Other implementations which I am planning to explore will make the infrastructures dynamical by reconfiguring the connections among variables and control signals when using perceptually-related analysis algorithms, or by interpolating among different analysis algorithms while keeping the same connections. The idea of meta-control signal processing, too, will be explored, which involves control signals affecting the variables in algorithms generating other control signals, thus making them time-variant. In general, the time-variant systems approach could be pushed even further, and it could extend the idea of dynamical infrastructures to that of dynamical nodes and dynamical topologies.
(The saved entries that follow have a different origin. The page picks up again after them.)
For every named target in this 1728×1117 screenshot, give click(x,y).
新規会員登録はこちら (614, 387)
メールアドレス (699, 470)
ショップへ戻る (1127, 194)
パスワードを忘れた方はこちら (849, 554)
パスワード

It means that each node will be morphing through several processing techniques (reverberation, granulation, filtering, and so forth), and that the way they are interconnected will be varying. In this situation, all characterising elements of a system will be changing over time, realising the system of systems paradigm even more profoundly.

Currently, I am also working on a high-level audio analysis algorithm which provides a complexity estimation for extended sound events. It is for some aspects inspired by the recurrence quantification analysis technique and it processes and combines the output of four low-level analysis units: RMS, brightness, noisiness and transients amount. I will discuss this algorithm in the next blog post, and it will be integrated with the aforementioned autonomous systems to establish a perceptual correlation between control signals and time-variant agents.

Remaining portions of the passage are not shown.